Begin at the line with "The width and" and set down each line exactly until the listing ends. Images stay out.

== Material shown

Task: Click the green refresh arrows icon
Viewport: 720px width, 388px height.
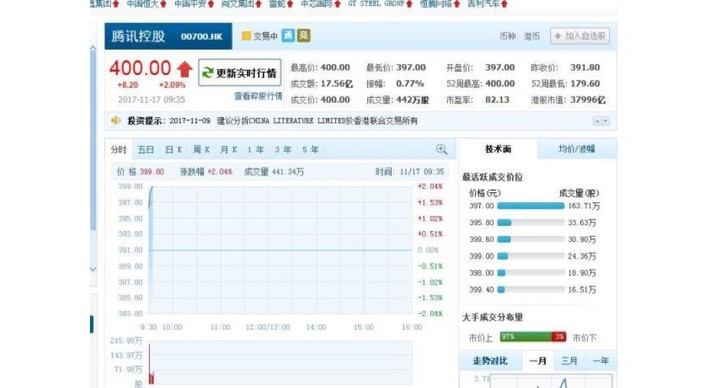Action: (208, 73)
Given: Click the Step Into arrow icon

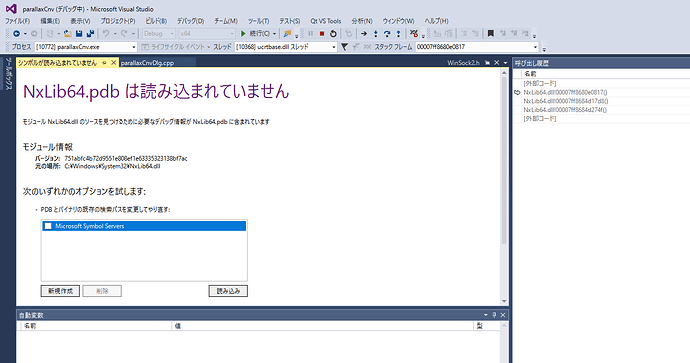Looking at the screenshot, I should [x=375, y=33].
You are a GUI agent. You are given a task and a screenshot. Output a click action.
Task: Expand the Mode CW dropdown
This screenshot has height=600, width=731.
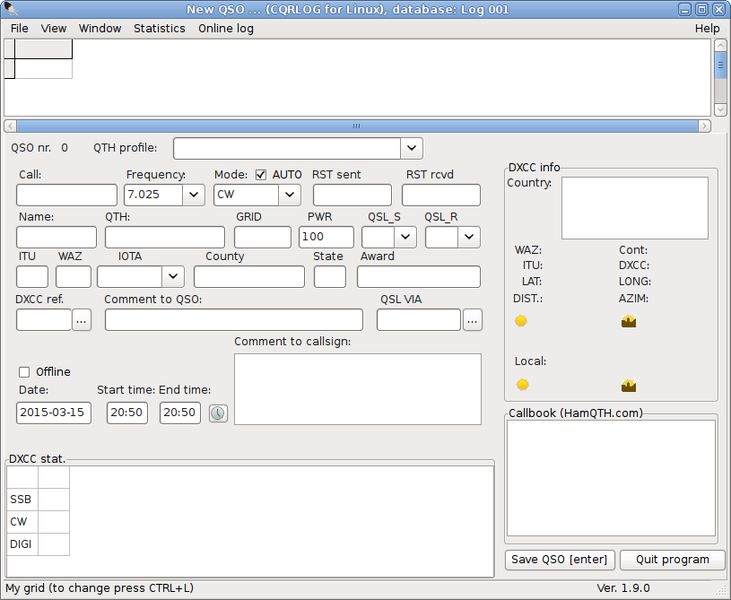coord(290,195)
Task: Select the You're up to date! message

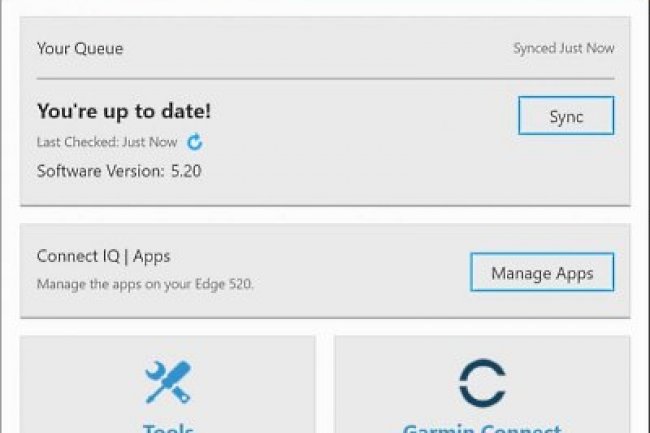Action: pos(124,111)
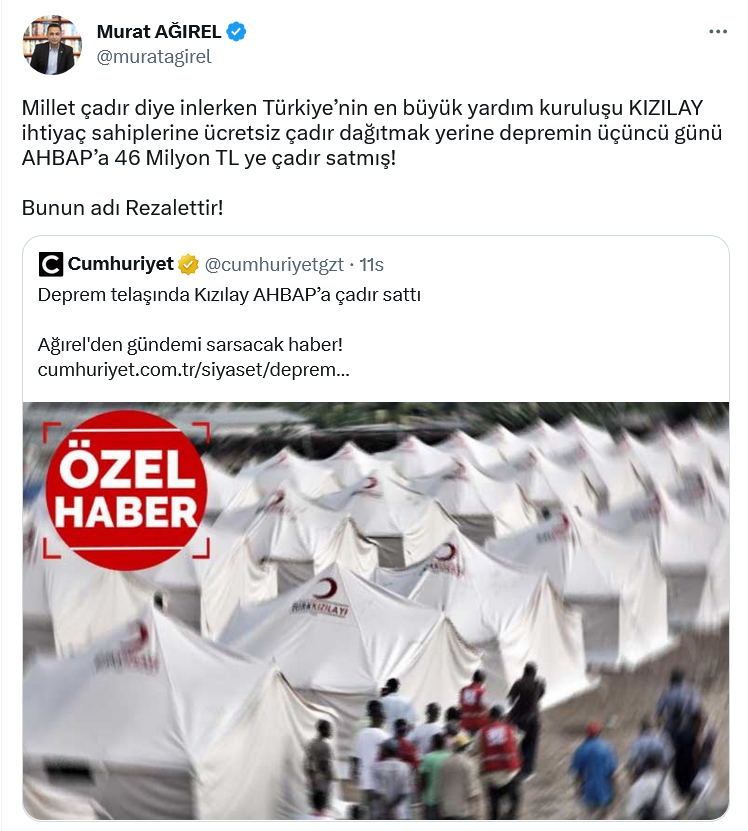Click the gold verified badge next to Cumhuriyet

188,264
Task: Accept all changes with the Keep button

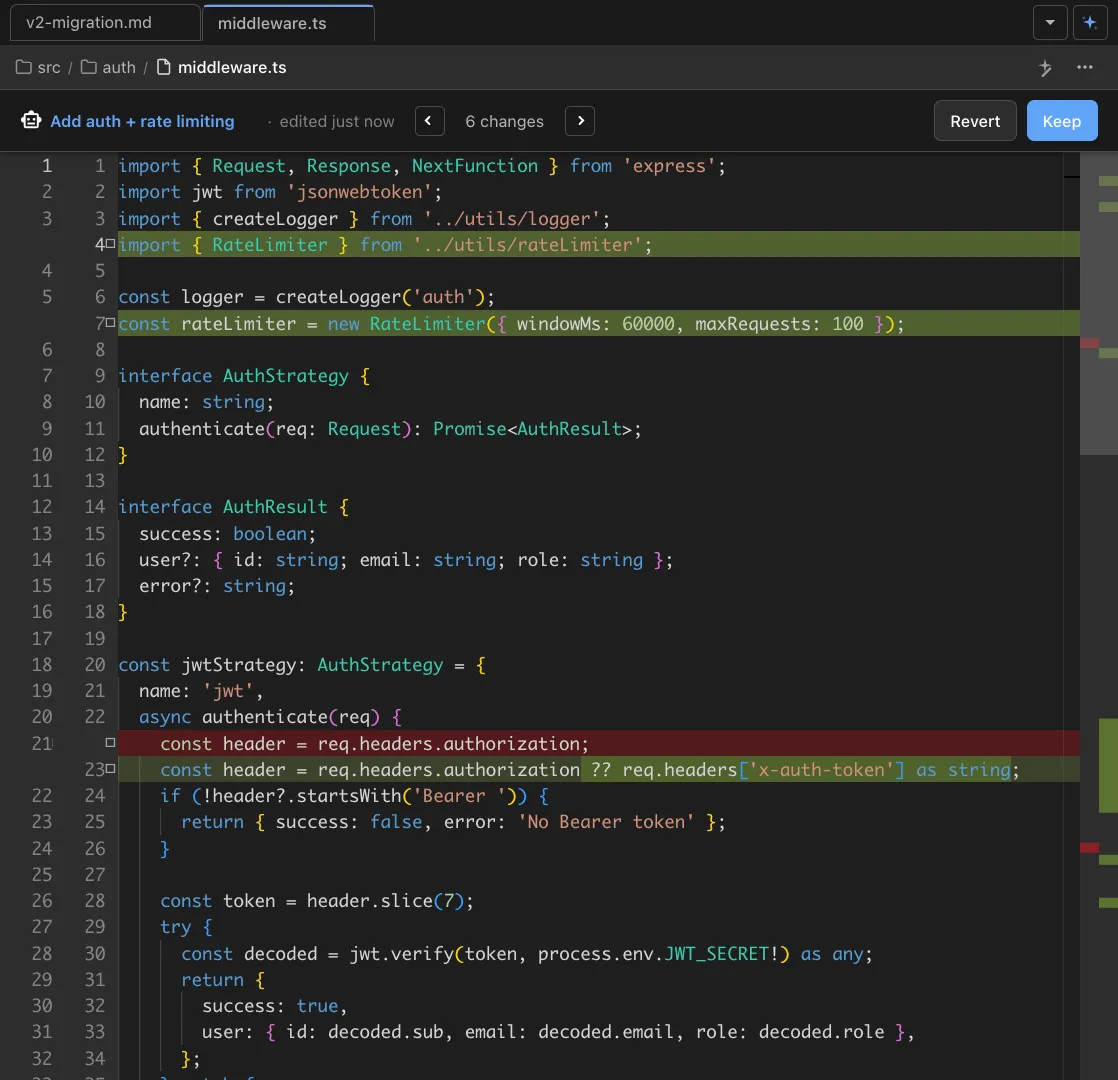Action: pos(1061,120)
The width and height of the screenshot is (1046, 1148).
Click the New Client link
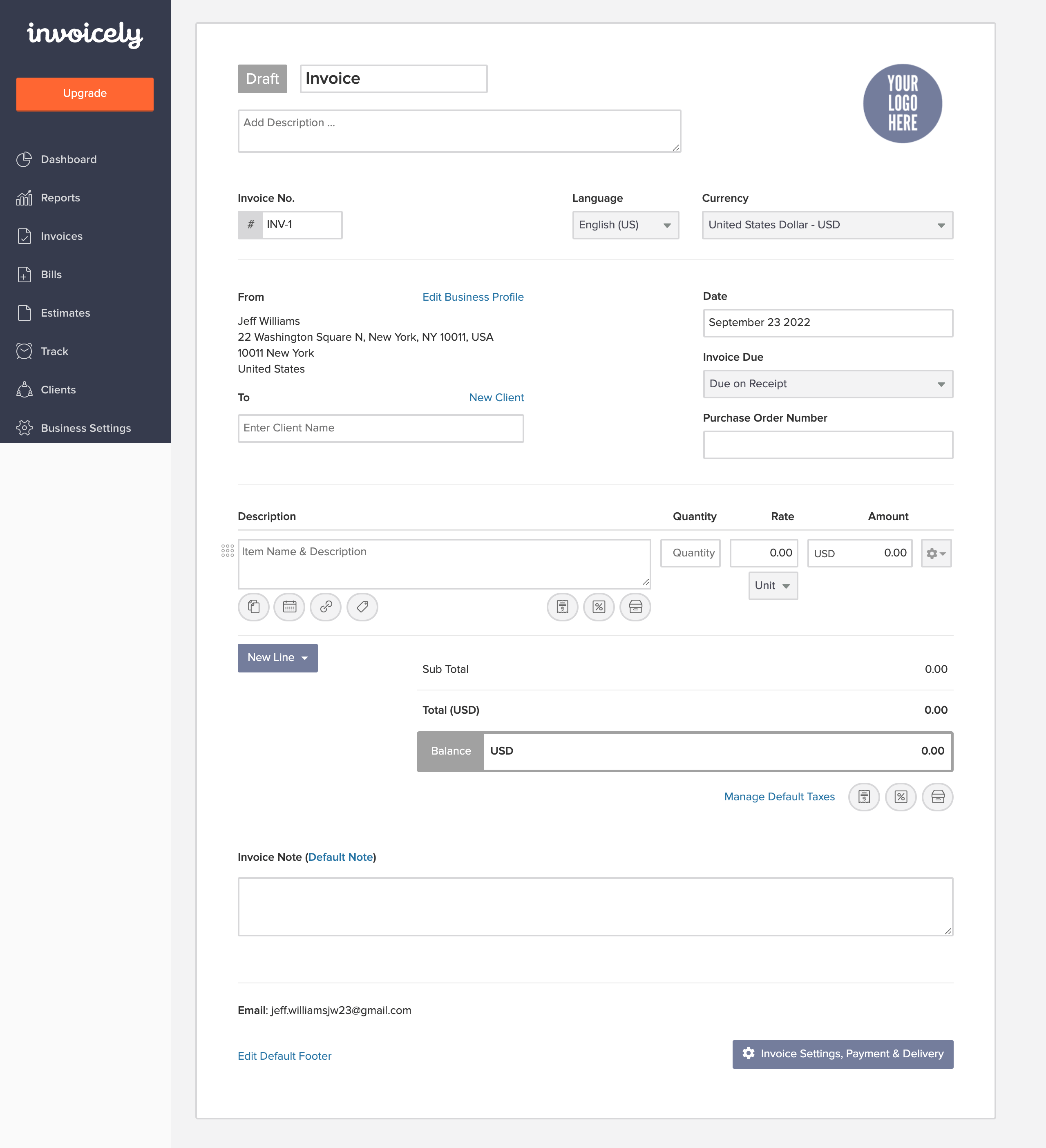[496, 398]
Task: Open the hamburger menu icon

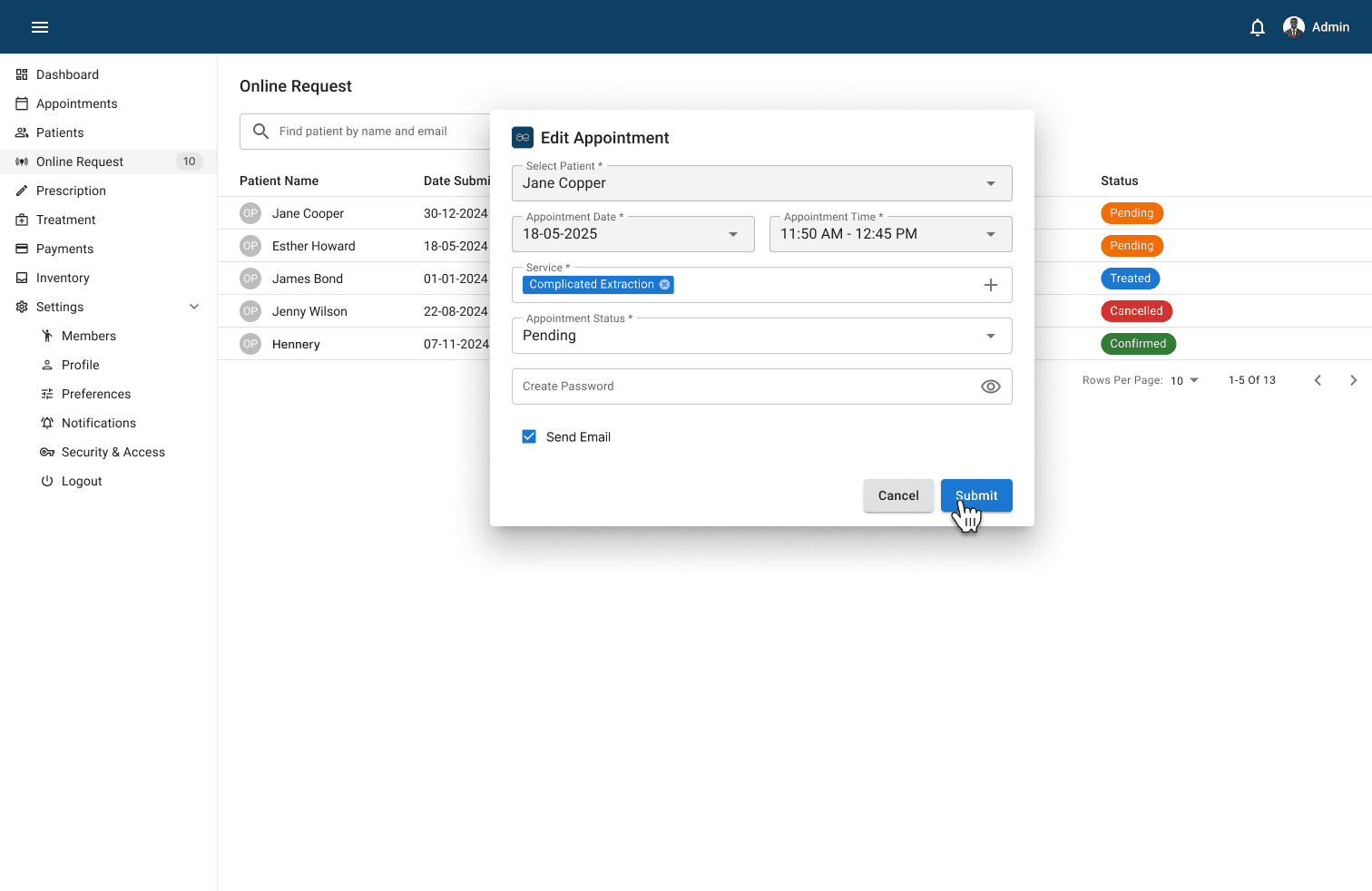Action: pyautogui.click(x=40, y=27)
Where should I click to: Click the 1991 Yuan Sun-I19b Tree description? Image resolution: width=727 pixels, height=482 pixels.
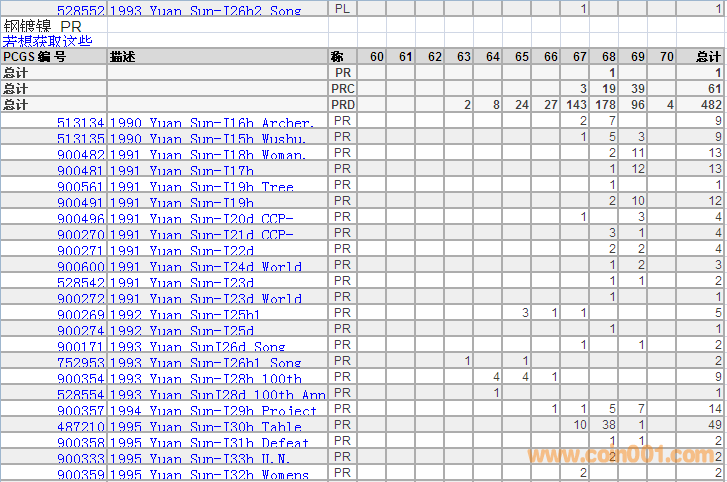(x=201, y=187)
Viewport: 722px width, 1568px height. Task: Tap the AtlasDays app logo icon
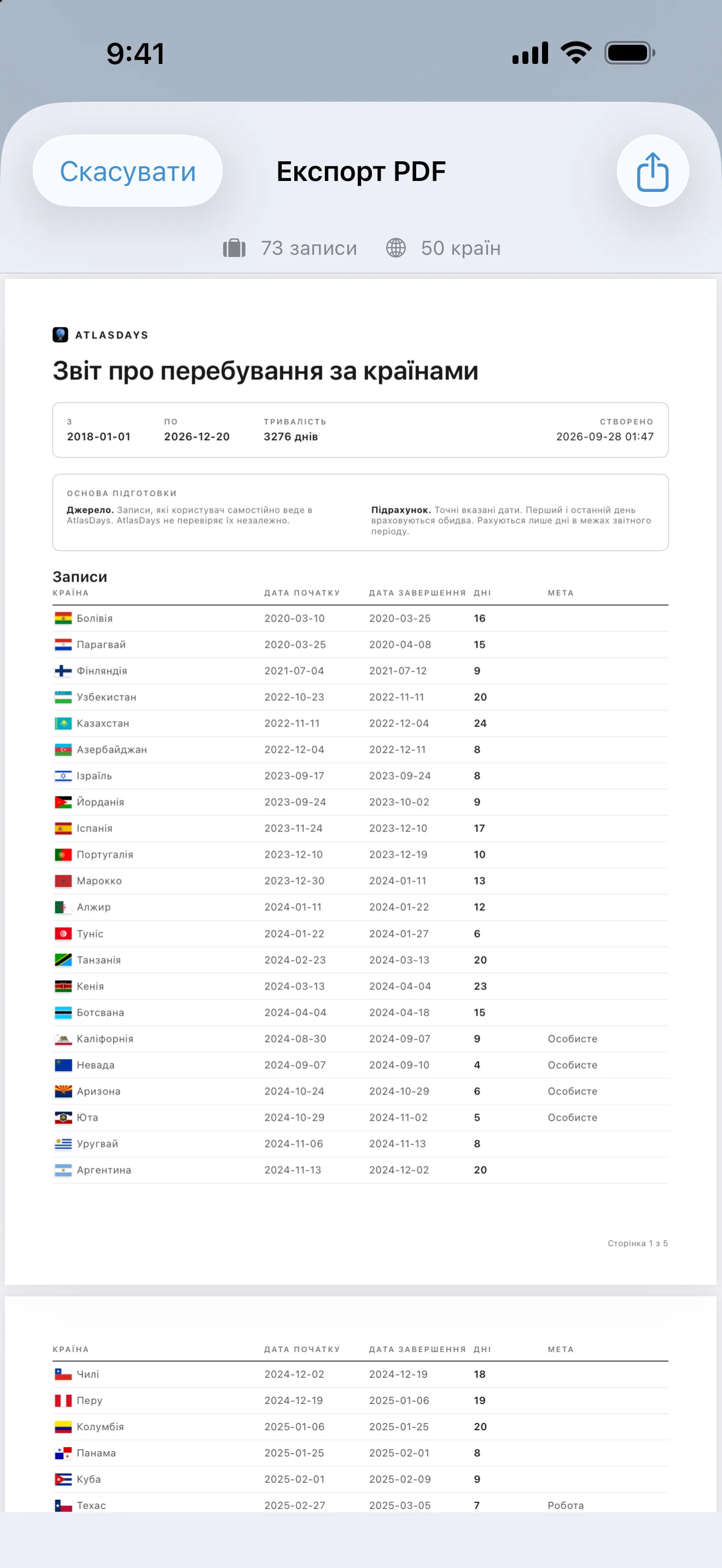click(60, 335)
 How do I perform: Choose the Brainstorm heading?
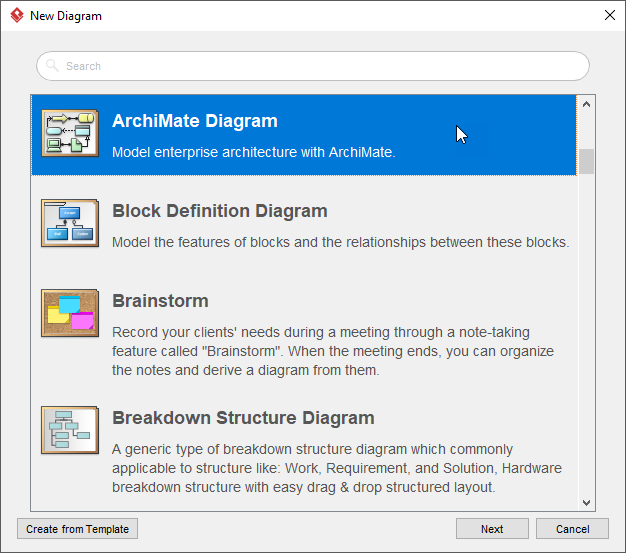click(x=160, y=301)
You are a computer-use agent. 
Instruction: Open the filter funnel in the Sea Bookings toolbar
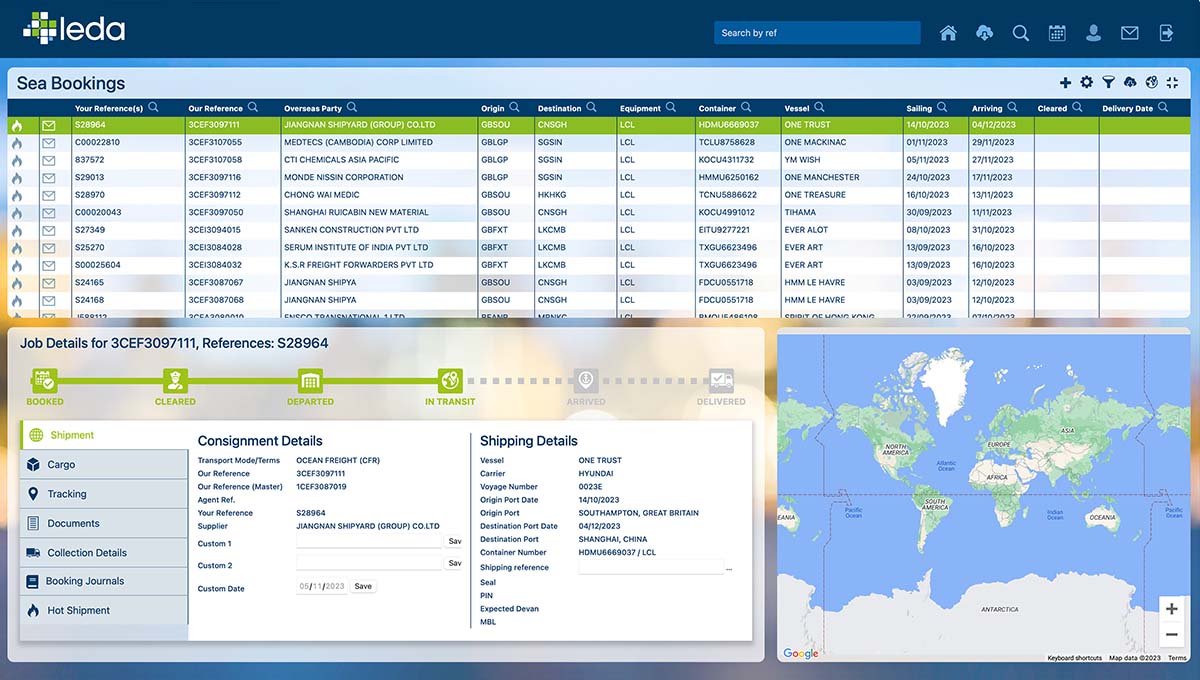pos(1108,82)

====

Response to this task =>
The width and height of the screenshot is (1046, 1148).
Click the New Client link
[496, 398]
Task: Open the hamburger menu icon

Action: pyautogui.click(x=40, y=27)
Where should I click to: Click the 1991 Yuan Sun-I19b Tree description? Image resolution: width=727 pixels, height=482 pixels.
(x=201, y=187)
Viewport: 722px width, 1568px height. Task: Tap the AtlasDays app logo icon
click(60, 335)
 How do I perform: Choose the Brainstorm heading?
click(x=160, y=301)
You are a computer-use agent. 
Instruction: Open the filter funnel in the Sea Bookings toolbar
pos(1108,82)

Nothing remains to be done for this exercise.